Searching, flying and flamenco: Rafaela Carrasco
The nouveau flamenco Company Rafael Carrasco will open the stage for two nights in a row this September for New York City Center’s Fall for Dance Festival — 10 nights for 10 bucks each! Carrasco is a prolific choreographer and dancer with an appetite for experimentation. An excerpt from an interview in 2004:
I’m the type that flies, I’m the type that doesn’t conform; I get bored right away with what I do… It’s good, but it’s very screwy at times because you never really live in the present; you’re always in the future. It’s a need and when it’s a need it’s fantastic because it comes out of a sincere, honest place.
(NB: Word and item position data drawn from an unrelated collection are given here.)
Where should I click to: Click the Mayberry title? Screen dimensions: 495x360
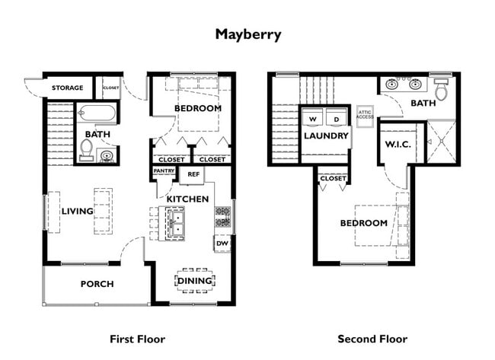pyautogui.click(x=248, y=35)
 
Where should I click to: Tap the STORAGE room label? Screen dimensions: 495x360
pyautogui.click(x=68, y=88)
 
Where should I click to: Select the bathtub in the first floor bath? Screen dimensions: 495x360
pyautogui.click(x=97, y=113)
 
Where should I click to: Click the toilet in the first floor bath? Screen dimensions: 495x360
pyautogui.click(x=86, y=149)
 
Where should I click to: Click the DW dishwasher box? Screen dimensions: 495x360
pyautogui.click(x=222, y=244)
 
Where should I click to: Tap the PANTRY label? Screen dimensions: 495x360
pyautogui.click(x=164, y=170)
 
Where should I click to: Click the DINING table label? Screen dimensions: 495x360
pyautogui.click(x=195, y=281)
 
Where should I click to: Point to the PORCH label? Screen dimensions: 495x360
pyautogui.click(x=97, y=284)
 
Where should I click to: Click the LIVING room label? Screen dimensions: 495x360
pyautogui.click(x=78, y=211)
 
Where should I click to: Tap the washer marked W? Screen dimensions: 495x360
pyautogui.click(x=312, y=117)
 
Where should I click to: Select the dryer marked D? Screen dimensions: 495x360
pyautogui.click(x=337, y=117)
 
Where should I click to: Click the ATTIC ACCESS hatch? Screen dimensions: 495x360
pyautogui.click(x=365, y=116)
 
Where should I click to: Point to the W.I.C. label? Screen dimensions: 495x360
pyautogui.click(x=398, y=145)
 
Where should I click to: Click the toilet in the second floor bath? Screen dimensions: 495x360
pyautogui.click(x=441, y=88)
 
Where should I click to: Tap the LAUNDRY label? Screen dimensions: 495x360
pyautogui.click(x=326, y=136)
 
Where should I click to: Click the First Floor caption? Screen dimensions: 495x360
pyautogui.click(x=137, y=339)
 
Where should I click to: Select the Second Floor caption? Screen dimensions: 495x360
pyautogui.click(x=372, y=339)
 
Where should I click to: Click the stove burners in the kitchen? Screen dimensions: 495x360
pyautogui.click(x=223, y=217)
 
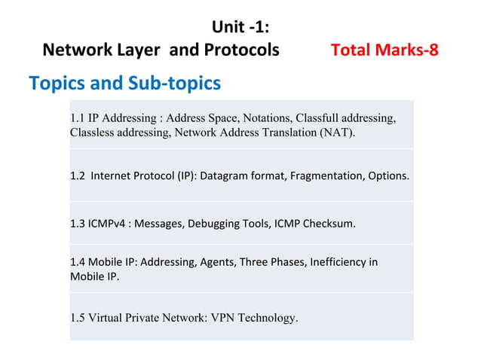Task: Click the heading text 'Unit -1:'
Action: (x=240, y=28)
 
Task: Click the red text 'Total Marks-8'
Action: (x=384, y=50)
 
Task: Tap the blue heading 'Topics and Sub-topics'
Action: (x=124, y=82)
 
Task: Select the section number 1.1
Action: (x=77, y=118)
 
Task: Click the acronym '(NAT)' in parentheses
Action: (x=335, y=133)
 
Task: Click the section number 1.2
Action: (x=77, y=176)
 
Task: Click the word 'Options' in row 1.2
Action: (x=388, y=176)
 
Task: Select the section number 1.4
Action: (x=77, y=262)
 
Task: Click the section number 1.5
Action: (x=77, y=317)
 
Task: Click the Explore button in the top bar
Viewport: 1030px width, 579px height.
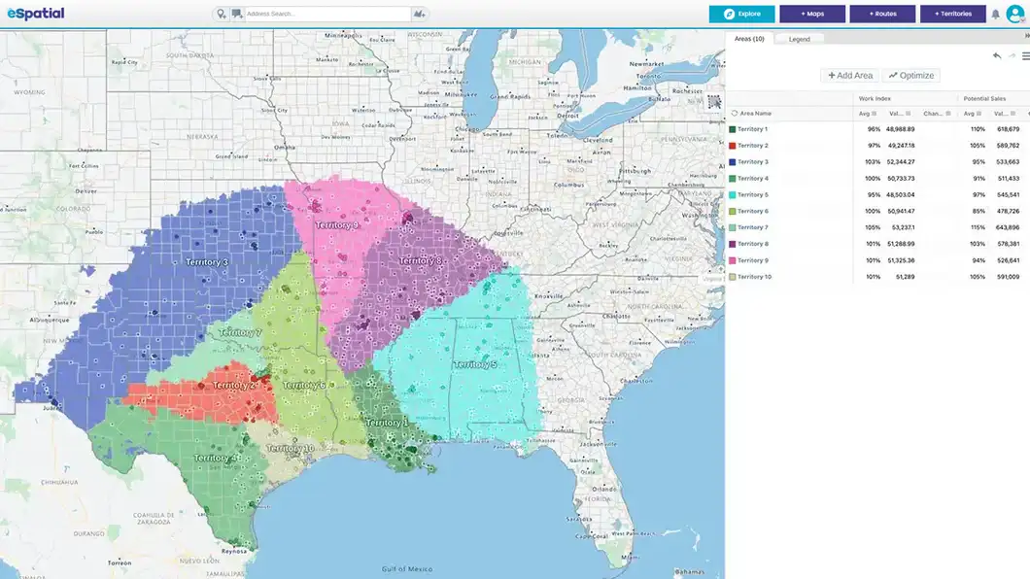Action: point(741,14)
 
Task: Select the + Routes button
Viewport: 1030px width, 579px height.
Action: point(882,14)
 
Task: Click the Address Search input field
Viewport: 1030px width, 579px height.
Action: point(326,15)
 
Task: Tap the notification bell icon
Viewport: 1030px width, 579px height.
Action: point(995,15)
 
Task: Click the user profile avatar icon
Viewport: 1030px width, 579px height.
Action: point(1015,14)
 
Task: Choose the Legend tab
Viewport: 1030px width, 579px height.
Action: point(799,39)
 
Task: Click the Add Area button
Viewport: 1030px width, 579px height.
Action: point(850,75)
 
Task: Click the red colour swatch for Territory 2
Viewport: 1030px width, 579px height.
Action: point(732,146)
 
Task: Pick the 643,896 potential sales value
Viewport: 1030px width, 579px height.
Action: point(1008,227)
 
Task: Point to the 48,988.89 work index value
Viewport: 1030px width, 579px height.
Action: point(901,129)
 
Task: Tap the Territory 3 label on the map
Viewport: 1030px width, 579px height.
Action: point(207,262)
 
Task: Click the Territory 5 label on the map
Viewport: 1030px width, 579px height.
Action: point(474,364)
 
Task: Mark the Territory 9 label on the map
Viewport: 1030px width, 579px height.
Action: point(336,225)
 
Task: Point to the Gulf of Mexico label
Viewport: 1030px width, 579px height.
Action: point(405,568)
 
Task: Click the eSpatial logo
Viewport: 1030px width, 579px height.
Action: point(35,15)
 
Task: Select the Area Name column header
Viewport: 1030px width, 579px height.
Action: point(755,113)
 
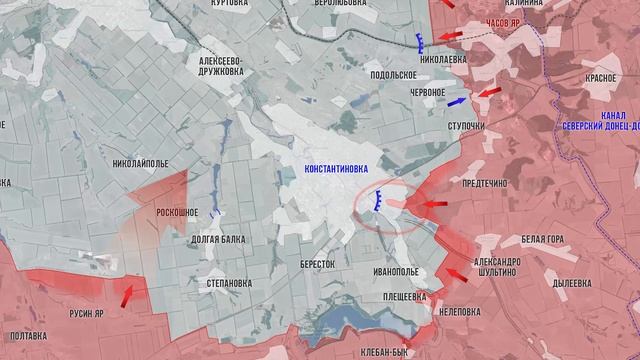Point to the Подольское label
coord(392,75)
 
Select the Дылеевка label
coord(573,283)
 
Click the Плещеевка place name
coord(404,296)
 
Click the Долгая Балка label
coord(218,239)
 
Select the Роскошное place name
coord(177,212)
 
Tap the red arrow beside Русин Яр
coord(127,295)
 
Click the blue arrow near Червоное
coord(457,102)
It doesn’t come from pretension or from wishing to search for something; it comes out natural.
Check out the rhythmic duet between Carrasco and Madrid percussionist, Nacho Arimany.
More thoughtful words from Carrasco, on honesty and the universal skirmish between an artform’s originators versus its innovators:
I’m tired of sensationalist shows seeking easy applause; I’m against selling oneself out. I need to be told honesty even if it’s very scant. I don’t ask for a big deal technically; I don’t care if you give me three turns or one or none. What I want is for you to tell me truth and honesty.
It’s also true that there’s a great generation gap between our maestros and us… It’s rather harsh for them to see what we do because they think that flamenco is slipping away, but I don’t think so; I think it’s a time of searching when people are coming out with the freedom to choose to be very flamenco or to bring out another kind of restlessness… You can’t ask the same thing of everyone; they don’t have to have that need, but you have to allow those who do to search.


She’s not the only one who gets bored with what she does. Sterility is incompatible with art.
Carrasco also mentions feeling like she lacks presence with what she does because of boredom, and thinking about the next project. The other side of the coin, perhaps?